Focus sur la myéline
27/05/2008
- Qu'est-ce que la myéline?
- Capacités de restauration insuffisantes à cause de la SEP
- Protection de la myeline
Qu'est-ce que la myéline
La myéline entoure et protège les fibres nerveuses (axones) du système nerveux. Les cellules nerveuses (neurones) possédant une gaine de myéline ont une apparence blanchâtre, ce qui permet de distinguer dans le cerveau la substance blanche de la substance grise composée de neurones sans gaine de myéline.
La transmission de l’influx nerveux est beaucoup plus rapide dans les neurones revêtus de myéline, mais lorsque la gaine est détériorée, ce qui est le cas dans la SEP, la transmission est ralentie, voire interrompue (comme s’il se produisait un court-circuit), ce qui entraîne les symptômes de la SEP.
Retour
Capacités de restauration insuffisantes à cause de la SEP
A l'état normal, l'organisme a les moyens de réparer les dégâts de la myéline en remettant au travail les cellules spécialisées du cerveau (les oligodendrocytes) qui sont chargées de la fabrication initiale puis de la maintenance de la gaine de myéline tout au long de l'existence.
Malheureusement, dans la SEP, les capacités de restauration de la gaine (la remyélinisation) sont insuffisantes (il n'y a que les deux tiers environ des lésions qui sont spontanément remyélinisées en totalité ou partiellement) et elles peuvent même être totalement nulles chez certains malades.
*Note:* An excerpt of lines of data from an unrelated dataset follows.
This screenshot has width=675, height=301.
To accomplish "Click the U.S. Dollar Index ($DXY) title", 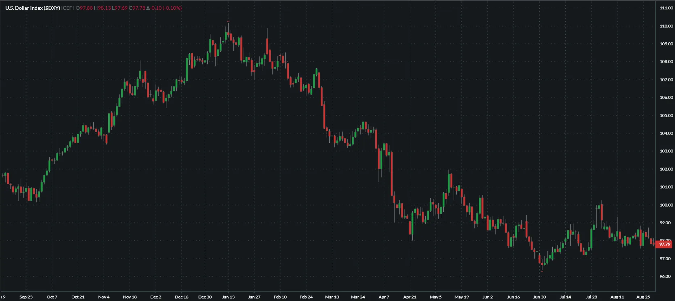I will pos(33,8).
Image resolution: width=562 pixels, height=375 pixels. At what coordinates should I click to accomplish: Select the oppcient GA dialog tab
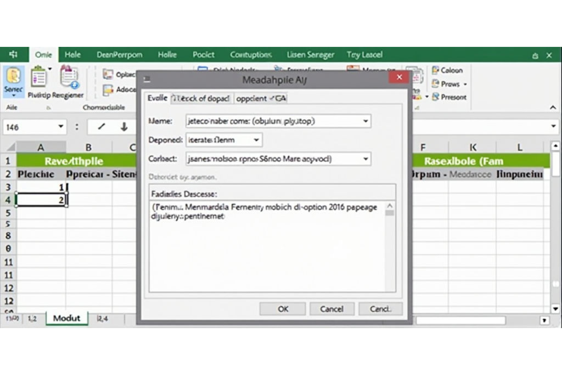(261, 98)
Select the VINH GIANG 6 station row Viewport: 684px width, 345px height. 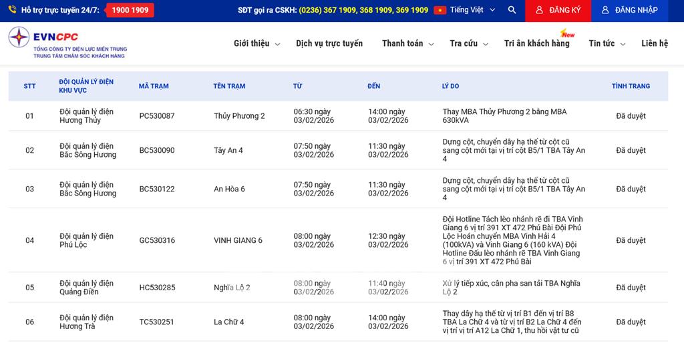[x=238, y=240]
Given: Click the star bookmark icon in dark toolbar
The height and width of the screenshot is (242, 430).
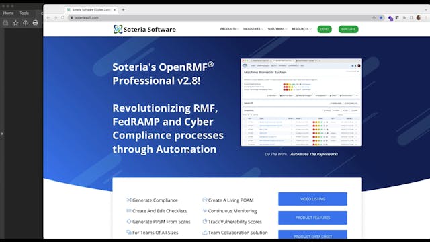Looking at the screenshot, I should [x=15, y=23].
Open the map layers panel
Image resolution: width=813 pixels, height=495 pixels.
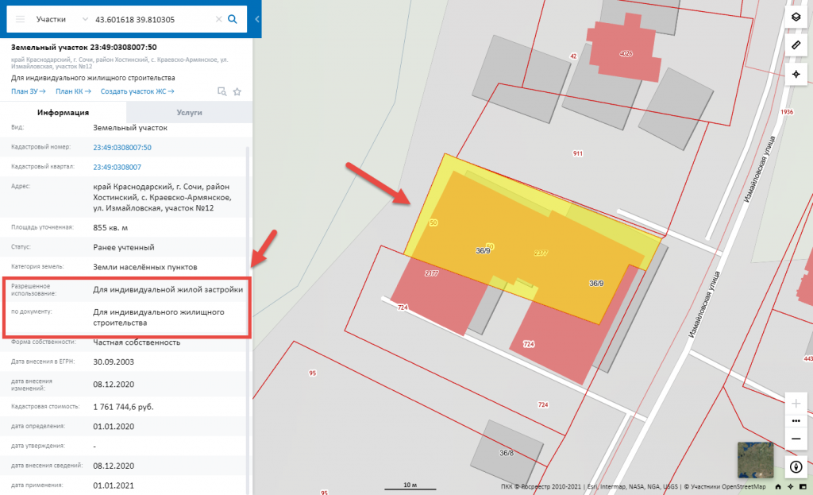(x=796, y=17)
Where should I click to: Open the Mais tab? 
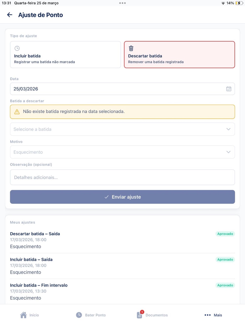[x=213, y=315]
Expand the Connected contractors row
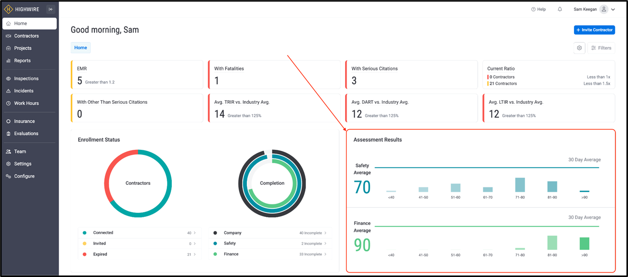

L'insuffisance ou l'absence de réparation rend les axones très vulnérables à l'inflammation, autre caractéristique majeure de la SEP, ce qui peut aboutir à des lésions irréversibles (neurodégénérescence) et à un déficit permanent de la fonction nerveuse dont les neurones sont chargés. Les traitements actuels agissent principalement en diminuant cette inflammation.
Retour
Protection de la myeline
Protéger la myéline apparaît comme l’une des clés de la préservation de la fonction nerveuse et de la prévention des incapacités dans la SEP. Plusieurs voies de recherche sont explorées :
- Identification des facteurs de croissance qui favorisent la production de myéline (par augmentation du nombre d'oligodendrocytes ou du rendement de ceux qui sont présents) et des facteurs qui, au contraire, entravent cette production (par diminution de la quantité et du rendement des oligodendrocytes). Une modulation adéquate de ces facteurs pourrait favoriser la remyélinisation endogène.
- Identification des voies de signalisation entre oligodendrocytes et axones de façon à rendre la communication intercellulaire plus efficace.
- Développement d'une remyélinisation exogène grâce à des transplantations de cellules souches par exemple. Cette approche prometteuse nécessite d'outrepasser de nombreuses limites techniques et éthiques (choix des cellules transplantées, meilleure voie d'introduction, optimisation de la capacité migratoire des cellules, vérification de la prise de greffe) ce qui peut donner, à tort, une impression de stagnation de la recherche.